Echocardiography-Guided Risk Stratification for Long QT Syndrome. Sugrue A, van Zyl M, Enger N, Mancl K, Eidem BW, Oh JK, Bos JM, Asirvatham SJ, Ackerman MJ. J Am Coll Cardiol. 2020 Dec 15;76(24):2834-2843. doi: 10.1016/j.jacc.2020.10.024.
Take Home Points:
- Echocardiography can be used to assess for risk of cardiac events in patients with Long QT syndrome (LQTS)
- A simple and reliable echocardiographic measure, electromechanical window (EMW), was proven to be a better predictor of symptomatic LQTS compared to QTc interval.
- A negative EMW is associated with LQTS (-25±34 msec vs +15±20 in controls)
- A more negative EMW is associated with symptomatic LQTS (-52±38 vs -18±29 in asymptomatic LQTS)

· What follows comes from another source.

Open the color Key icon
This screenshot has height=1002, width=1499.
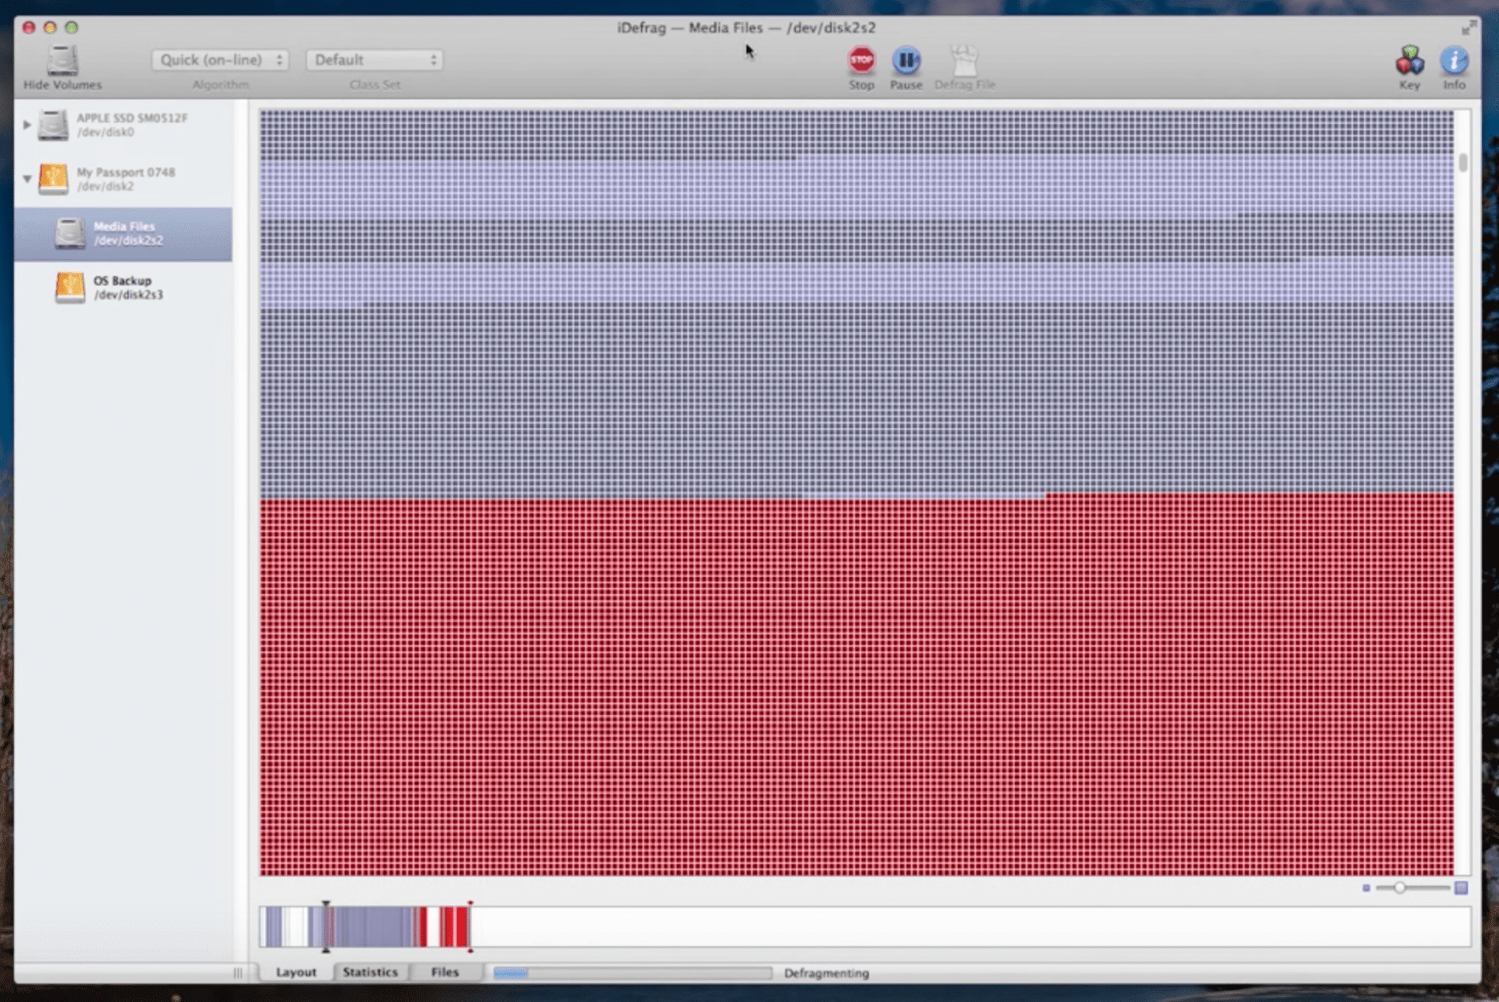(1409, 61)
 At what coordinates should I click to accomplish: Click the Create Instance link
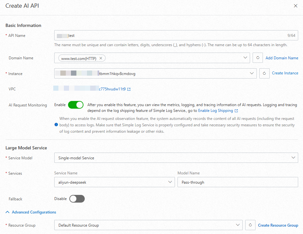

- EMW < -40 ms was identified as the optimal threshold for LQTS risk prediction (Sensitivity: 86%; Specificity: 61%).
Commentary by Dr. Akash Patel (San Francisco, Ca, USA) Congenital and Pediatric Cardiac EP section editor: Long QT syndrome (LQTS) is associated with sudden cardiac death and identification of patients prior to these sentinel events is critical. Our current methods for risk stratification depend on a variety of factors including genotype and phenotype characteristics such specific genetic mutation, age, gender, prior cardiac events, T wave abnormalities, and QTc intervals. As phenotypic expression is variable, additional strategies are needed to help identify those at risk. This study examined the use of echocardiography to assess risk for cardiac events in LQTS with a particular focus on electromechanical dysfunction as measured by the electromechanical window (EMW).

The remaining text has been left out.